El yo poético no le teme a los lugares comunes ni elude la simpleza de las voces familiares[7]. Cuenta una historia de provincia, de conversaciones íntimas, barriales, que se detienen en llamados a la hora de la siesta, de modistas que hicieron el vestido de comunión, de nísperos en la trama del camino, de aviones que despegan, pero no lo hace para dar rodeos ni para protegerse, sino que cada poema es un pequeño relato –como bien dice Osvaldo Bossi en la introducción– que se apuntala sobre lo que verdaderamente se quiere decir.
Así, en “Papá”:
        “No sabíamos que con los años
             íbamos a vernos cada vez menos.
           No sabíamos que ibas a manejar
el auto a la casa velatoria
          la mañana en que mamá murió”

La carga emotiva que afluye a los poemas de Nací en verano no permite una lectura gratuita o despreocupada. Si bien es un libro luminoso y esperanzador (quizá el arte existe porque existe la esperanza), el lector no puede más que sucumbir ante la universalidad del sentimiento que nos hermana en este libro. En tal sentido, el título se vuelve fundamental para asir la esperanza: la autora declara nacer en verano como se declaran las cosas importantes, y no lo hace en balde. El verano, en estas latitudes, es el momento de las celebraciones, del final de un año, del comienzo de otro. Es momento de expectativas.
Así, en “Caminata”:
“El sol estalla en el suelo.
    Es el primer día del verano
         y esa es nuestra única certeza”

Quizá la poesía, a fin de cuentas, es un instrumento –íntimo e indócil– para soportar el invierno.

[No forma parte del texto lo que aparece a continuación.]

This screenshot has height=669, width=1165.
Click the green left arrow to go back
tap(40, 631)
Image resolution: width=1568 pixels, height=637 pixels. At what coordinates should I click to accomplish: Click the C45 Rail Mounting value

                                                                                   
                                                                                             Facundo D'Onofrio



[1] OLDS, S., “Las formas” en Los muertos y los vivos, (1983), Bartleby Editores, Madrid, 2006. En el original: “I always had the feeling my mother would / die for us, jump into a fire / to pull us out, her hair burning like / a halo, jump into water, her white / body going down and turning slowly, / the astronaut whose hose is cut / falling / into / blackness (…)”
[2] Ver AMÍCOLA, J., “Autoficción, una polémica literaria vista desde las márgenes (Borges, Gombrowicz, Copi, Aira), en cita online: “olivar v.9 n.12 La Plata Jul./dic. 2008”, Universidad Nacional de La Plata. Facultad de Humanidades y Ciencias de la Educación. Centro de Teoría y Crítica Literaria.
[3] Ver FAIX, D., “La autoficción como teoría y su uso práctico en la enseñanza universitaria de la literatura”, Universidad Eötvös Loránd (ELTE) de Budapest, Hungría, en cita online: http://cvc.cervantes.es/ensenanza/biblioteca_ele/publicaciones_centros/PDF/budapest_2013/14_faix.pdf
[4] La lista es amplia y no pueden omitirse, al pensar estas cuestiones, los siete tomos de À la recherche du temps perdu, de Proust.
[5] Romero, N., Nací en verano, Ed. El ojo del mármol, Bs. As., 2014
[6] TZARA, T., Introducción a Poèmes de Nazim Hikmet, París, 1951, citado por DE CASASBELLAS, R.,  “César Vallejo, poeta de América” (1958) en VALLEJO, C., Poemas, Antología y notas por Ramiro de Casasbellas, Editorial Perrot, Colección Nuevo Mundo, Bs. As., 1958. 
[7] Esta intrepidez ya era observable en el poemario Elijo del año 2010. Así: “En el limbo. Desde una playa, / en la raya de tus párpados. Yo. / Como si por primera vez me vieras. / Sonándome la nariz. Haciendo miguitas.” (Romero, N., Elijo, Ediciones La parte maldita, pág. 19, Buenos Aires, 2010). Así también: “Compré macetas les puse verde. / Riego las tres plantas de hojas verdes de mi ventana. / Las hojas. Migas entre tus pantalones. Pueriles vendas. / Esas que caen de mí. Estériles.” (Íbid., pág. 21).